A: Meta-data in metabolomics can be of analytical instrument or biological nature. Meta-data for analytical instrumentation can include the instrument type, such as GC-MS, LC-MS, NMR, the type of instrument and vendor, the experiment such as 1H-NMR, COSY, LC-MS/MS and protocols of extraction and data processing. Biological data includes taxonomy data, organ and cell type and the minimal description of the experiment such as drug vs. non-drug treatment or time-course experiments and appropriate sample size information. The repository will require a minimum meta-data set and additional data should be submitted as protocol or standard operating procedure in Word or PDF format. All experiments (other than patient clinical studies) should be completely reproducible and a complete set of protocols and metadata will ensure this.

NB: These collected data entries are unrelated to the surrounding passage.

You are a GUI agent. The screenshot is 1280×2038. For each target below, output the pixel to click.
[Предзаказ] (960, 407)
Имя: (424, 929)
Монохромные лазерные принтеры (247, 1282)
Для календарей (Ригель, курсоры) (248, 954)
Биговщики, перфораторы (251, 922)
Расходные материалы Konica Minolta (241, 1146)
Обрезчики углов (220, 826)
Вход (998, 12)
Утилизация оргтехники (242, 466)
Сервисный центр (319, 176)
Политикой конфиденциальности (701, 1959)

We recommend the guidelines of the Metabolomics Society as published below, but the data/metadata requirements may extend beyond what is proposed in these documents.
The Metabolomics Society published a set of rules in Metabolomics (ISSN 1573-3890), Volume 3, Number 3, September 2007;
http://www.springerlink.com/content/1573-3882/3/3/
Q: Are there any guidelines or examples how to structure data for submission?
A: See http://www.metabolomicsworkbench.org
Q: How will NIH enforce the data sharing rules?
A: This document mainly provides guidance for NIH Common Fund Metabolomics Program funded grants and projects. Data sharing requirements terms and conditions have already been negotiated with the awardee institutions and investigators at the time of Notice of Grant Award (NGA). If data sharing compliance is not met, it may lead to unnecessary delays in non-competing award process. If the investigators seek waiver for data sharing; a strong and compelling justification will be necessary to explain why such a waiver is necessary for withholding the data from sharing.
Q: Does data sharing pertain only to published data?
A: No. Data-sharing plans should encompass all data from funded research that can be shared without compromising individual subjects' rights and privacy that would help analyzing the metabolomics data, regardless of whether the data have been used in a publication. Furthermore, data sharing prior to the publication of major results, is encouraged in many instances if appropriate. For example, when data are collected to provide a resource for the scientific community (as in the case of many large surveys); as such it may not necessarily lead any publications. Whenever applicable, raw data from the measurements should also be shared.
Q: How will the quality of the data be evaluated?
A: A quality index that represents missing meta-data or missing annotations will be assigned by curators. Automatic curation tools that can detect missing substance identifiers, missing metadata or broken raw data files are in development.